Exercise instructions —
Your output must be the lines below from the line containing "Given: Open the K线图 side panel" to the line containing "Task: Open Help", both lines included, reproduced exactly and without pictures.

Data to use —
+++

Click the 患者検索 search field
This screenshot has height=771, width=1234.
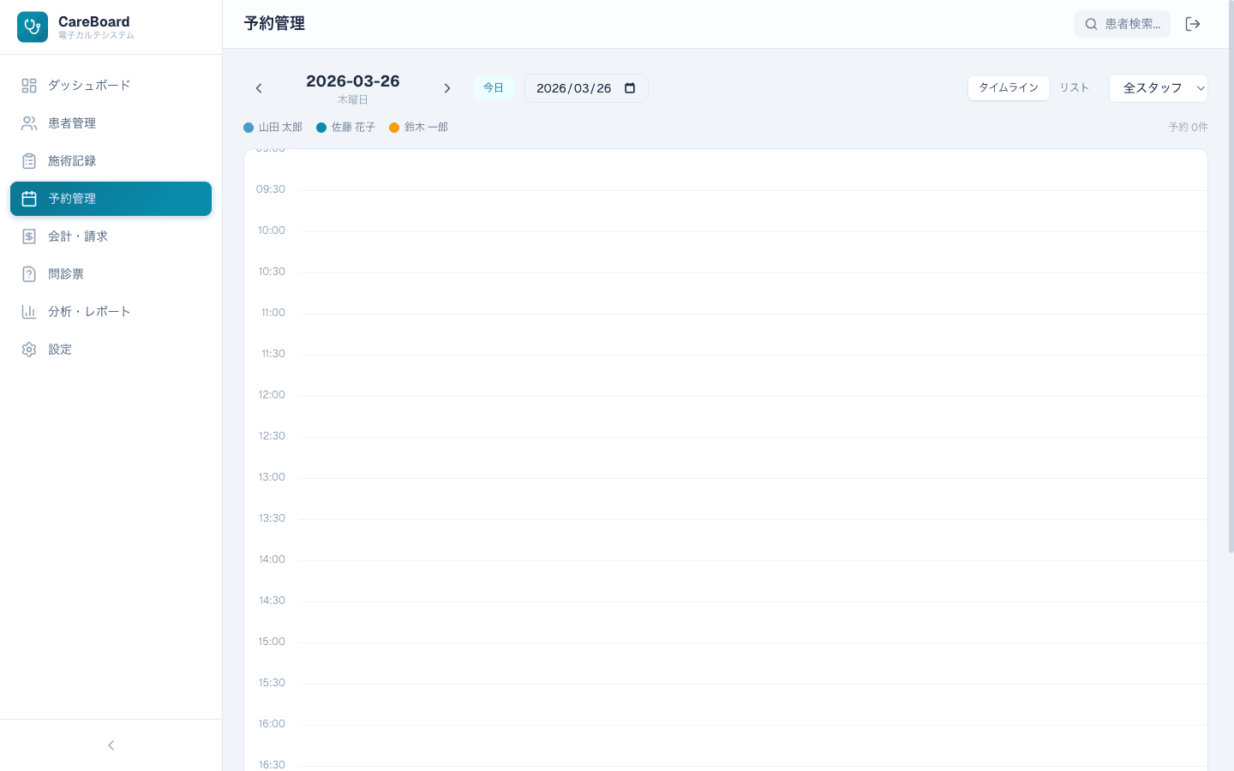pos(1123,24)
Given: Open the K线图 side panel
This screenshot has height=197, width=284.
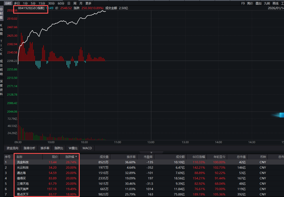Looking at the screenshot, I should 2,29.
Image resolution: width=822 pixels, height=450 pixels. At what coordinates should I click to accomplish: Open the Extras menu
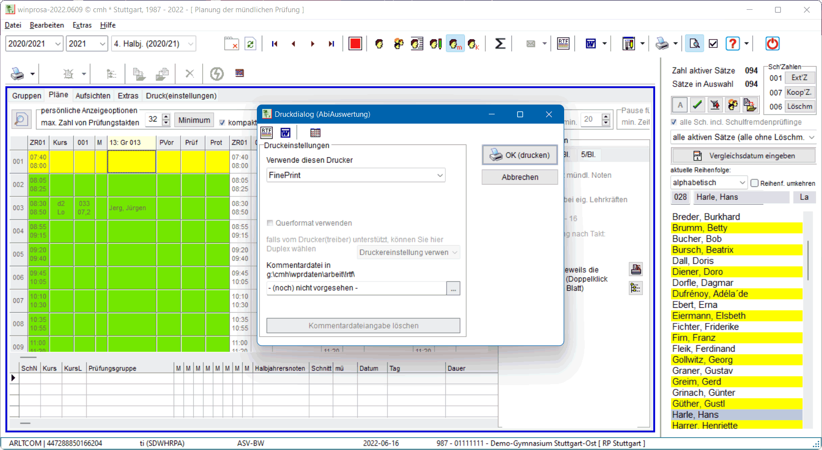tap(82, 25)
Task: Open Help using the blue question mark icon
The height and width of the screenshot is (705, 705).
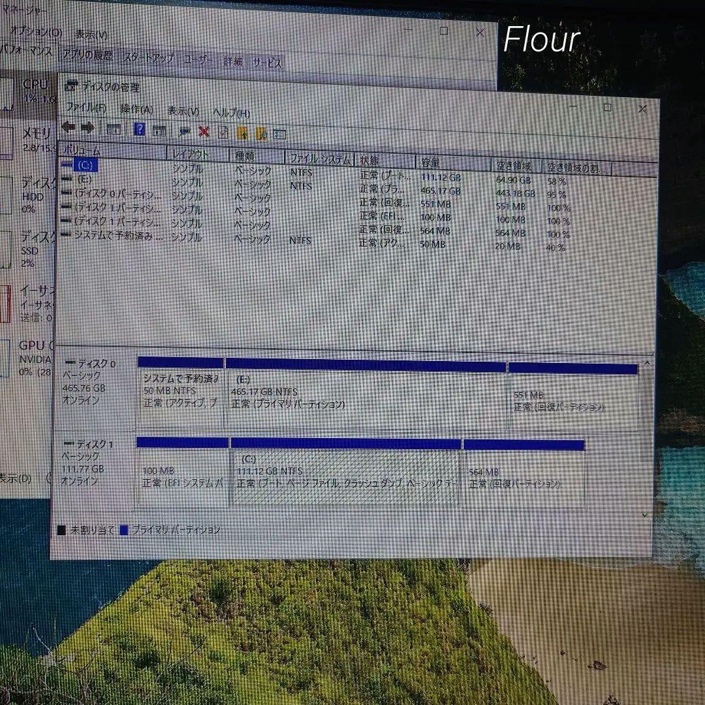Action: pyautogui.click(x=139, y=130)
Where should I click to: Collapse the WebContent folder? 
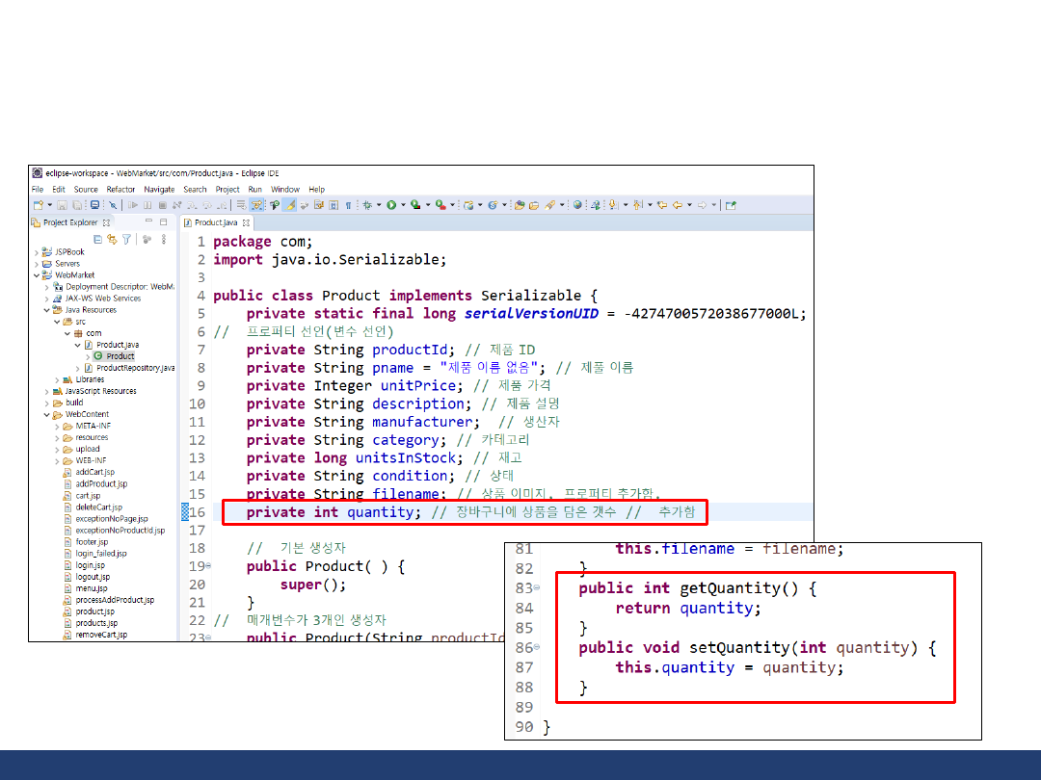pos(46,414)
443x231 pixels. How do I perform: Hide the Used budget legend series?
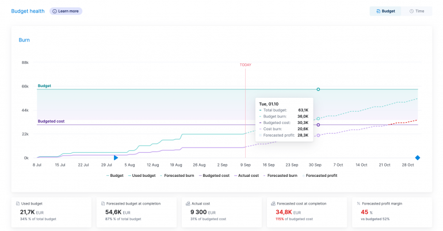(x=142, y=175)
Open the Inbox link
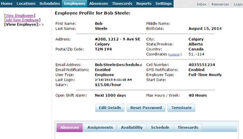This screenshot has width=243, height=139. pyautogui.click(x=202, y=4)
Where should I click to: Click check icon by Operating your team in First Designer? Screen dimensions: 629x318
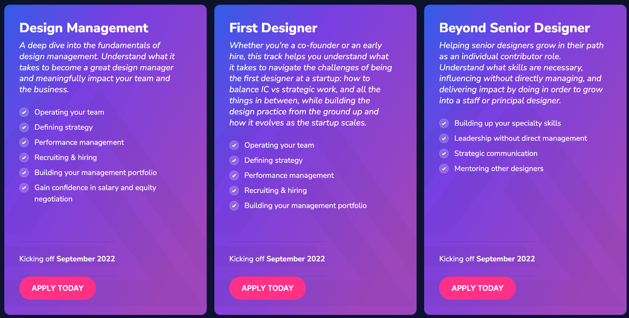tap(234, 145)
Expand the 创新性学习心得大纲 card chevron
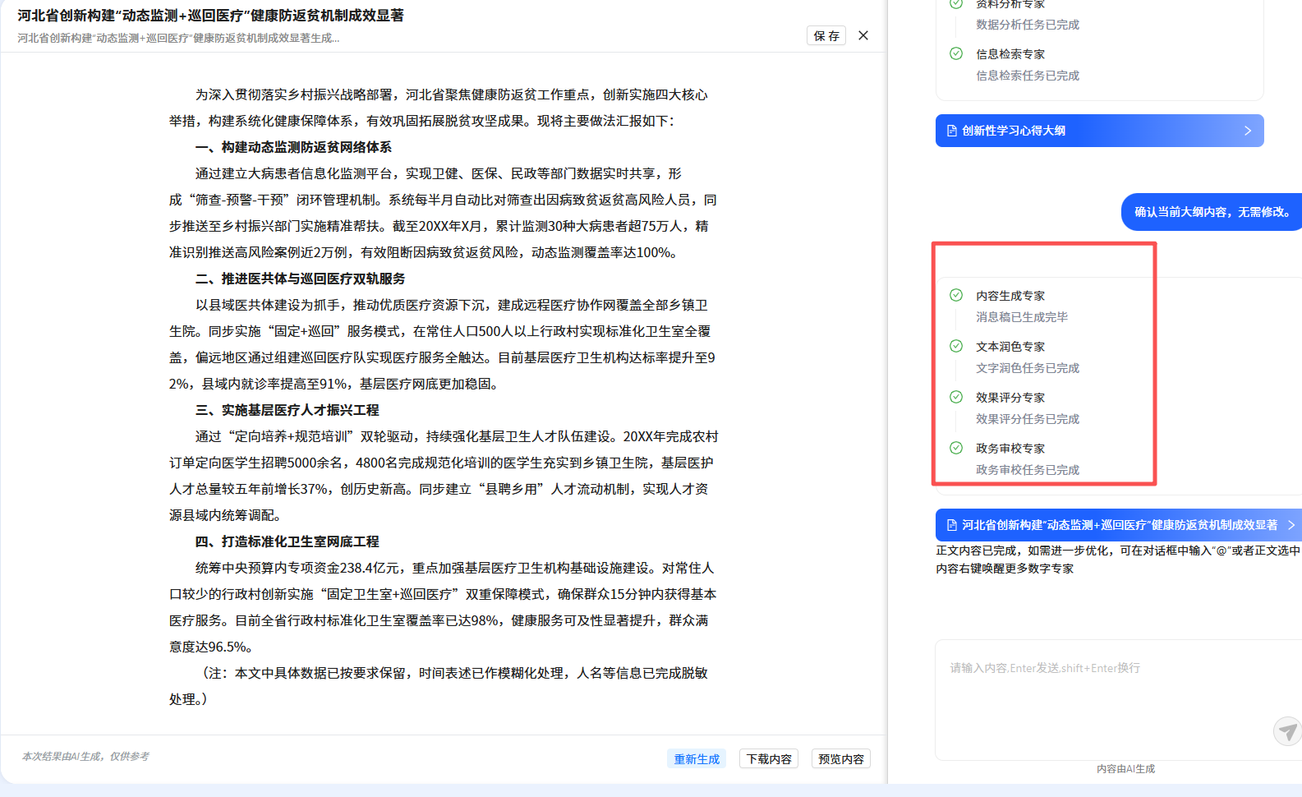Viewport: 1302px width, 797px height. tap(1248, 131)
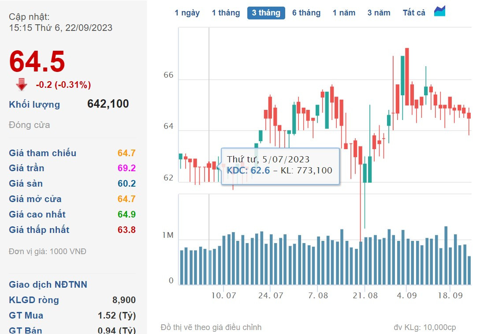Click the 64.5 current price value
484x334 pixels.
(37, 61)
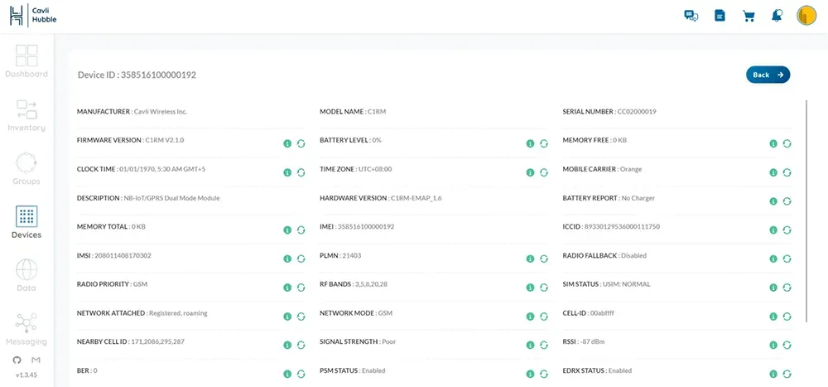Refresh the RSSI reading
Viewport: 828px width, 387px height.
[x=787, y=345]
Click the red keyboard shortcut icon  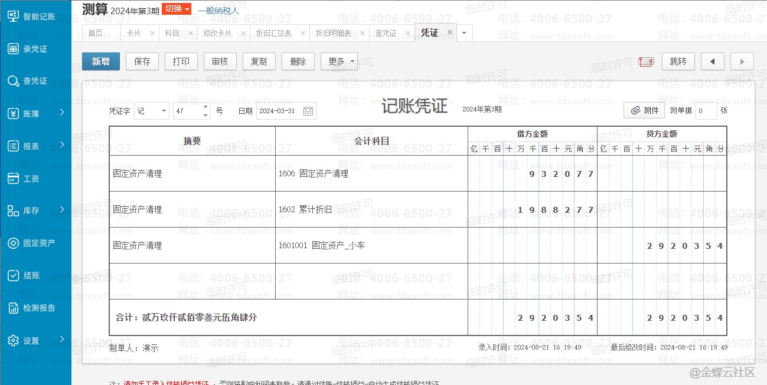pyautogui.click(x=646, y=61)
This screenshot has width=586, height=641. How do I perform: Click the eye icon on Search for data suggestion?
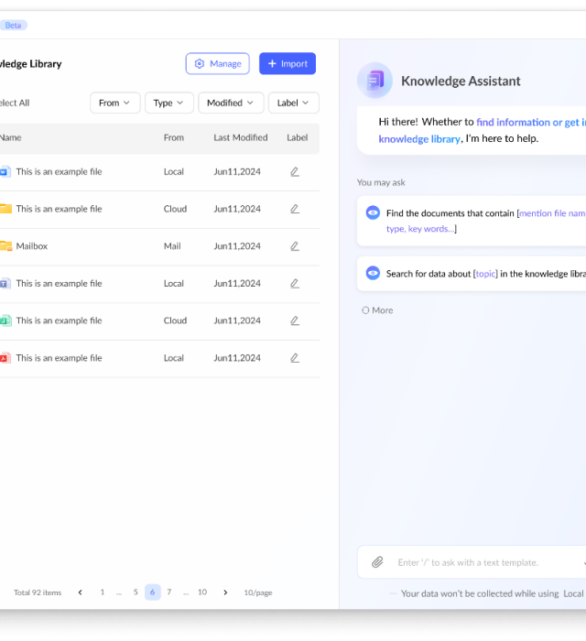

+++

Exercise response —
Given: Open the K线图 side panel
This screenshot has height=197, width=284.
Looking at the screenshot, I should 2,29.
Image resolution: width=822 pixels, height=450 pixels. At what coordinates should I click to accomplish: Open the Extras menu
tap(82, 25)
Task: Open Help using the blue question mark icon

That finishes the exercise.